§ **INPUT FOR THIS TASK**:
Start of Block
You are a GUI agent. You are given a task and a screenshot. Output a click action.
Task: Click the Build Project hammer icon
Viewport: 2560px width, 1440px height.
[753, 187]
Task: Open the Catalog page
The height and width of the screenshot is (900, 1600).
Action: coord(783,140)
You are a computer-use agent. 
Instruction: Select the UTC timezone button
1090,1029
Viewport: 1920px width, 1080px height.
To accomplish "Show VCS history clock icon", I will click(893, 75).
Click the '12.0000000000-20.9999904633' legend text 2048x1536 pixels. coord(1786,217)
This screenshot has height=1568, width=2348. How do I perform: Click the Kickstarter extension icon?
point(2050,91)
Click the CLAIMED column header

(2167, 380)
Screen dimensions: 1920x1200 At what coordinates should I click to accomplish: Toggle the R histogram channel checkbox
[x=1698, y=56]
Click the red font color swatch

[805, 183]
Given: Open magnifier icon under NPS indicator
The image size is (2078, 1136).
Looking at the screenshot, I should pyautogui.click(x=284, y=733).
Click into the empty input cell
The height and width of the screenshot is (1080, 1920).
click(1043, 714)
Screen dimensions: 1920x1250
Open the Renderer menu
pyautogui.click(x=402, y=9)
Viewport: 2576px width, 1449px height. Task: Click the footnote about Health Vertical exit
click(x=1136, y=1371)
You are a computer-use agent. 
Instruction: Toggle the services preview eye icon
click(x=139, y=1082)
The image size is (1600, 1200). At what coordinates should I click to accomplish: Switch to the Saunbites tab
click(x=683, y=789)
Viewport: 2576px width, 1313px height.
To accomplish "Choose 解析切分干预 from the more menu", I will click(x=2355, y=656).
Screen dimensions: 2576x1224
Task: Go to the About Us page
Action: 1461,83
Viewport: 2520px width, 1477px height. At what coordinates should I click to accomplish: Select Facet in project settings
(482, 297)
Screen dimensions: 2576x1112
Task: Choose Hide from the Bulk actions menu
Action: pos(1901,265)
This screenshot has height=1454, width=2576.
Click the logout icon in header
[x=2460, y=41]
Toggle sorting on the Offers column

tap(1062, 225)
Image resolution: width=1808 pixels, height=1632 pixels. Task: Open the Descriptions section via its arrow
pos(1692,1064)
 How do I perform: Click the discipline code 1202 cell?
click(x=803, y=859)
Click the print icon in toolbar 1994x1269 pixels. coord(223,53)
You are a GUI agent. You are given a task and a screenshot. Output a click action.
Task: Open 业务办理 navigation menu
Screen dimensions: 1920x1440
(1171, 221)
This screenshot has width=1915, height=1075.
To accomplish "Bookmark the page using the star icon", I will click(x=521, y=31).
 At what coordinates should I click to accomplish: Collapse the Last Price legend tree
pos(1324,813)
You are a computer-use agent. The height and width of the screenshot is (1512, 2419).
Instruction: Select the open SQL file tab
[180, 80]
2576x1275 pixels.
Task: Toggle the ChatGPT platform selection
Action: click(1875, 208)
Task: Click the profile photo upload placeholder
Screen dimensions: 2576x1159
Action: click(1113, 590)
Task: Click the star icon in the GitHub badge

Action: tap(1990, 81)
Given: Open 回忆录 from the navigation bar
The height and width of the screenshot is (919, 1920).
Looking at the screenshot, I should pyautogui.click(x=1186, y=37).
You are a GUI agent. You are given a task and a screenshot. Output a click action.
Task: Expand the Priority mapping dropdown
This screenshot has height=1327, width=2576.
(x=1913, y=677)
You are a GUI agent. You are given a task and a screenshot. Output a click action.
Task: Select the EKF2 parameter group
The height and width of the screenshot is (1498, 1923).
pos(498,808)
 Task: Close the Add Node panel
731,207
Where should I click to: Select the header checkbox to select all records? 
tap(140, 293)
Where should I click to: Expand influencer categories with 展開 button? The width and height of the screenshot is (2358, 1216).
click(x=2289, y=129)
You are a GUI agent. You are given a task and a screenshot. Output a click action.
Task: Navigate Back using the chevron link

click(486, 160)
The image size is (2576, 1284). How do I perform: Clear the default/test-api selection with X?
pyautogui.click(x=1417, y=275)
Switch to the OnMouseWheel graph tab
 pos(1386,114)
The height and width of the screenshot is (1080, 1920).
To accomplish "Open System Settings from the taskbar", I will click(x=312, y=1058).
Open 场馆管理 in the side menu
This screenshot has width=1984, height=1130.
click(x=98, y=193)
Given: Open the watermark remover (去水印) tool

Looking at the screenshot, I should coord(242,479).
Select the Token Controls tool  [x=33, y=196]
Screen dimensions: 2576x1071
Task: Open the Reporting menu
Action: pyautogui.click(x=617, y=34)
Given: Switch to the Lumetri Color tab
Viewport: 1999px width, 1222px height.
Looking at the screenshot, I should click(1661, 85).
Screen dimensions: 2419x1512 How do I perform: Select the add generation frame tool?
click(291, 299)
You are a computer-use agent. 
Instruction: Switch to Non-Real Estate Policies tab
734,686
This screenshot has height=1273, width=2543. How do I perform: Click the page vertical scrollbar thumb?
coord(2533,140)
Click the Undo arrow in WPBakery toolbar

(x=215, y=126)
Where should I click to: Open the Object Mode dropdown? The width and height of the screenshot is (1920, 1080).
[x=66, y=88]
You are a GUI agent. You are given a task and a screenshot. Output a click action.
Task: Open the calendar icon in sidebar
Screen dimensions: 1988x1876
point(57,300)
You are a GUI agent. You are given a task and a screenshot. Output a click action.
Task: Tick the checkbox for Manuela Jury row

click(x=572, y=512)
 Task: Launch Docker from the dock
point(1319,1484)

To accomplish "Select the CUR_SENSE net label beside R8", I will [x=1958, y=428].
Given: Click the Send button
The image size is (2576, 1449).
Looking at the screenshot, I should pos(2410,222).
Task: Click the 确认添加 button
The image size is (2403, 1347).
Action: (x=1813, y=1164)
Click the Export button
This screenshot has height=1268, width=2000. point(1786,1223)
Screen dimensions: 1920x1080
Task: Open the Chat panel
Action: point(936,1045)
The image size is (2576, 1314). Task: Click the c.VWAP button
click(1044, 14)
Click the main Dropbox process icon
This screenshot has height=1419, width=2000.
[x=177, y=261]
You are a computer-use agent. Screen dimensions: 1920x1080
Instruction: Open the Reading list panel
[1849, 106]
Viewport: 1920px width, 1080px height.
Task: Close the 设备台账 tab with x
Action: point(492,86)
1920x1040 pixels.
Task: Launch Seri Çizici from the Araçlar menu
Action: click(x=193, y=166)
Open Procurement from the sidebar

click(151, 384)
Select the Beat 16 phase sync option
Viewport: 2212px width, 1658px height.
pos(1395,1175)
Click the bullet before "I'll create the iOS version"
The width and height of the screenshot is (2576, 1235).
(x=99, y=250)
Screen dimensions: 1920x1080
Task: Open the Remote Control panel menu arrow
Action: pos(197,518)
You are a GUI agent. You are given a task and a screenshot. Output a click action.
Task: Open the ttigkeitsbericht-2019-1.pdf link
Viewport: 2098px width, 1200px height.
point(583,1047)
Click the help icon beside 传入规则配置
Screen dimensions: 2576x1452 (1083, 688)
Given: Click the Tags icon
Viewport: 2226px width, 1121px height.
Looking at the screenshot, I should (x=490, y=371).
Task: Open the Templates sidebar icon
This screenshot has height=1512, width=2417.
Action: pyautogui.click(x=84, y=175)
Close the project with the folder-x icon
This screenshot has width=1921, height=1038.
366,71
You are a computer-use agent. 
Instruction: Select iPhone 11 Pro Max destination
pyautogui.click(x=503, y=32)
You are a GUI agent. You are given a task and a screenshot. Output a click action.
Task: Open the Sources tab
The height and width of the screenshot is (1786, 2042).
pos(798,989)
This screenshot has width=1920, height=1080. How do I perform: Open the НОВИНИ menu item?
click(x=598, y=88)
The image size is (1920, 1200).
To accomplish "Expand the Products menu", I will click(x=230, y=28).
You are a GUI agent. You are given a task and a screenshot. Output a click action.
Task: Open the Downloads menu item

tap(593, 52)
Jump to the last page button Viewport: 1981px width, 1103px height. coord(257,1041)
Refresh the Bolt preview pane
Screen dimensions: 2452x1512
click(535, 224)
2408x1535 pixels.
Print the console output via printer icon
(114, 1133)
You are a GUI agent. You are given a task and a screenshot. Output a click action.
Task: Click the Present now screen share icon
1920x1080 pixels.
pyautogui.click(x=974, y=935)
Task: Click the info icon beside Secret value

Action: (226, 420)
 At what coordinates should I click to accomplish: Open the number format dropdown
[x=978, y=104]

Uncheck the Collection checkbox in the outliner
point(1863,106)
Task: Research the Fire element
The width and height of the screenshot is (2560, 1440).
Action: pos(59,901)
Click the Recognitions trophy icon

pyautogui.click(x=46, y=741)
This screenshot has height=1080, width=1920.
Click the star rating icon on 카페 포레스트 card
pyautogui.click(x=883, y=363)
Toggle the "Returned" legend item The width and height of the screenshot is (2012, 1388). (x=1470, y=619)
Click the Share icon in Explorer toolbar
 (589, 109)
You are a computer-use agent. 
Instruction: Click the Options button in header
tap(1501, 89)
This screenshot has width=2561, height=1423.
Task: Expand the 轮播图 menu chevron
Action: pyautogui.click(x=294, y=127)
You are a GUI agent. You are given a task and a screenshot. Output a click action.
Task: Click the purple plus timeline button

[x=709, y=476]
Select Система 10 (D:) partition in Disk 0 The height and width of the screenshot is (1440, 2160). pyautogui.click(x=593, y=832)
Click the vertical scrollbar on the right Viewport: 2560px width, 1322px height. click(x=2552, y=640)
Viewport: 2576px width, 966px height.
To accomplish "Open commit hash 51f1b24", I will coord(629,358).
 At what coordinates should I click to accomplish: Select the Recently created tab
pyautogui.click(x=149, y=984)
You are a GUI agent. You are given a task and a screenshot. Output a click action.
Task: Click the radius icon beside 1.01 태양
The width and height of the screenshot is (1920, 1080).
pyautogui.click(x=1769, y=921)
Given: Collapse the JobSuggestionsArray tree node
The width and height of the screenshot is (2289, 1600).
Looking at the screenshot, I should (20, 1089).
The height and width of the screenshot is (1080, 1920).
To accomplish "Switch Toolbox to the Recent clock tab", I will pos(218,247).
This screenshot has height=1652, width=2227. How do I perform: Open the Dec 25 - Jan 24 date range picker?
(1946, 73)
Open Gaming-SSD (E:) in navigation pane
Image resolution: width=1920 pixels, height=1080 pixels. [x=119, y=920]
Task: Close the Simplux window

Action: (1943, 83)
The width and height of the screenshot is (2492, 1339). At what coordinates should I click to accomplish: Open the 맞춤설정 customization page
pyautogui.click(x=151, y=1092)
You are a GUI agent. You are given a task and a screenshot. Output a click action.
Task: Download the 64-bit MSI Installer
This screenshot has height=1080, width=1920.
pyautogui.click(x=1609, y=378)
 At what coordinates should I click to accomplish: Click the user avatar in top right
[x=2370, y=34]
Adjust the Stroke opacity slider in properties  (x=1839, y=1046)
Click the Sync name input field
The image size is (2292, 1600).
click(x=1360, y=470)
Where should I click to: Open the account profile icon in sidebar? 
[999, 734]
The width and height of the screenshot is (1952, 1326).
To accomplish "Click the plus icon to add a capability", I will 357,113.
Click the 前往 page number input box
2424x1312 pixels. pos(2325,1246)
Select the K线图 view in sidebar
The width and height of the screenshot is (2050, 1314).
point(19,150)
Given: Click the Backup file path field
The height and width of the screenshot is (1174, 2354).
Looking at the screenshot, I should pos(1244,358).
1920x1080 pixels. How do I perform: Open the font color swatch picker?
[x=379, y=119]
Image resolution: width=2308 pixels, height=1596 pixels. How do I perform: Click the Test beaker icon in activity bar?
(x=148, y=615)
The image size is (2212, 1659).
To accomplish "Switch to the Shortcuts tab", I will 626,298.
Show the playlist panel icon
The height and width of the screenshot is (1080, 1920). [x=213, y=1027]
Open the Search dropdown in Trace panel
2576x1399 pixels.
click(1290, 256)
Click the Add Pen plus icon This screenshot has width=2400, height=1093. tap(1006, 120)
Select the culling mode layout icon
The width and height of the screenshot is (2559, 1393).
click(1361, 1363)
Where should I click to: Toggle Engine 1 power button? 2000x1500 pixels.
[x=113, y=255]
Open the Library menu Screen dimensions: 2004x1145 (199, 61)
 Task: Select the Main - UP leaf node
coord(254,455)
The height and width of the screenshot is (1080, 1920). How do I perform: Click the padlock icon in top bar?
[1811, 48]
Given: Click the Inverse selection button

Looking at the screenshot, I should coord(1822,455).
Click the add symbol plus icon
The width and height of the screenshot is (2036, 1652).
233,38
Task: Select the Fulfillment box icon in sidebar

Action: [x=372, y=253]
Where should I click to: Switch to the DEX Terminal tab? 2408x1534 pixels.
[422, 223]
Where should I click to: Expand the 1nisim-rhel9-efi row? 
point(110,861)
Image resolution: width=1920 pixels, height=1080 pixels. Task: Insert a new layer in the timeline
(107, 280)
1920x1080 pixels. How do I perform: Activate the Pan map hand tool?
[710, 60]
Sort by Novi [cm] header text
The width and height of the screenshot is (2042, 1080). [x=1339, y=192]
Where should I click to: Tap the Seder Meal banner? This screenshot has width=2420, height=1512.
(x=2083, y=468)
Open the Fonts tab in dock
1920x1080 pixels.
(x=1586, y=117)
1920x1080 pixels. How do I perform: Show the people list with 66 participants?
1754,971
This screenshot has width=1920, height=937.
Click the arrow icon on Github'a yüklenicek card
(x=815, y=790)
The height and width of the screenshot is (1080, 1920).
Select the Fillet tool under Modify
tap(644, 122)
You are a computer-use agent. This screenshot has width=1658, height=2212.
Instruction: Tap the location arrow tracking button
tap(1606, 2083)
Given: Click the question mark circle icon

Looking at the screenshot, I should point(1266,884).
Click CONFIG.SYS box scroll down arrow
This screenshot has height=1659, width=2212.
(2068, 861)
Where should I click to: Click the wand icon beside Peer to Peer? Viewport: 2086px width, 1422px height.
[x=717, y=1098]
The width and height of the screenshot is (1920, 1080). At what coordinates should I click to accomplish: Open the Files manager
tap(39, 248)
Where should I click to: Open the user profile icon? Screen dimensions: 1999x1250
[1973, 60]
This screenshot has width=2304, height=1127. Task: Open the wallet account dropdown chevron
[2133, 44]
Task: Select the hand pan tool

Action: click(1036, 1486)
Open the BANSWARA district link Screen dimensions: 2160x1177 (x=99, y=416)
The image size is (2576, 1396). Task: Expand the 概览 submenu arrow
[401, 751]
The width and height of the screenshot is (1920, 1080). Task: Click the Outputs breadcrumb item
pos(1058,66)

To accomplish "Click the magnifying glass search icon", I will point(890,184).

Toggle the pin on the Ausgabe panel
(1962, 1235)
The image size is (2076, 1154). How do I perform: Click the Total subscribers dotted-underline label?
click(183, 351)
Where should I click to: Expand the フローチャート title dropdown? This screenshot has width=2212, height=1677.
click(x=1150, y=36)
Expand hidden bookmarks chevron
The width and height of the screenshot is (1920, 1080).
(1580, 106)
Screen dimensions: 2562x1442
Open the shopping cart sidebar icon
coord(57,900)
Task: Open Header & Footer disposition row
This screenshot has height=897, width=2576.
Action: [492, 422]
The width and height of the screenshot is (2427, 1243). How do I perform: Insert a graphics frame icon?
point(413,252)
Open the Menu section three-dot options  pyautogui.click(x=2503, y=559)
End of Block
§ **BRIEF**: Only the lines above from the one with "The width and height of the screenshot is (2050, 1314)." through the one with "This screenshot has width=1920, height=937." should be duplicated, character for character.

§ **YOUR SOLUTION**:
The width and height of the screenshot is (2050, 1314).
point(19,150)
Given: Click the Backup file path field
The height and width of the screenshot is (1174, 2354).
Looking at the screenshot, I should pos(1244,358).
1920x1080 pixels. How do I perform: Open the font color swatch picker?
[x=379, y=119]
Image resolution: width=2308 pixels, height=1596 pixels. How do I perform: Click the Test beaker icon in activity bar?
(x=148, y=615)
The image size is (2212, 1659).
To accomplish "Switch to the Shortcuts tab", I will 626,298.
Show the playlist panel icon
The height and width of the screenshot is (1080, 1920). [x=213, y=1027]
Open the Search dropdown in Trace panel
2576x1399 pixels.
click(1290, 256)
Click the Add Pen plus icon This screenshot has width=2400, height=1093. tap(1006, 120)
Select the culling mode layout icon
The width and height of the screenshot is (2559, 1393).
click(1361, 1363)
Where should I click to: Toggle Engine 1 power button? 2000x1500 pixels.
[x=113, y=255]
Open the Library menu Screen dimensions: 2004x1145 (199, 61)
 Task: Select the Main - UP leaf node
coord(254,455)
The height and width of the screenshot is (1080, 1920). How do I perform: Click the padlock icon in top bar?
[1811, 48]
Given: Click the Inverse selection button

Looking at the screenshot, I should coord(1822,455).
Click the add symbol plus icon
The width and height of the screenshot is (2036, 1652).
233,38
Task: Select the Fulfillment box icon in sidebar

Action: [x=372, y=253]
Where should I click to: Switch to the DEX Terminal tab? 2408x1534 pixels.
[422, 223]
Where should I click to: Expand the 1nisim-rhel9-efi row? 
point(110,861)
Image resolution: width=1920 pixels, height=1080 pixels. Task: Insert a new layer in the timeline
(107, 280)
1920x1080 pixels. How do I perform: Activate the Pan map hand tool?
[710, 60]
Sort by Novi [cm] header text
The width and height of the screenshot is (2042, 1080). [x=1339, y=192]
Where should I click to: Tap the Seder Meal banner? This screenshot has width=2420, height=1512.
(x=2083, y=468)
Open the Fonts tab in dock
1920x1080 pixels.
(x=1586, y=117)
1920x1080 pixels. How do I perform: Show the people list with 66 participants?
1754,971
This screenshot has width=1920, height=937.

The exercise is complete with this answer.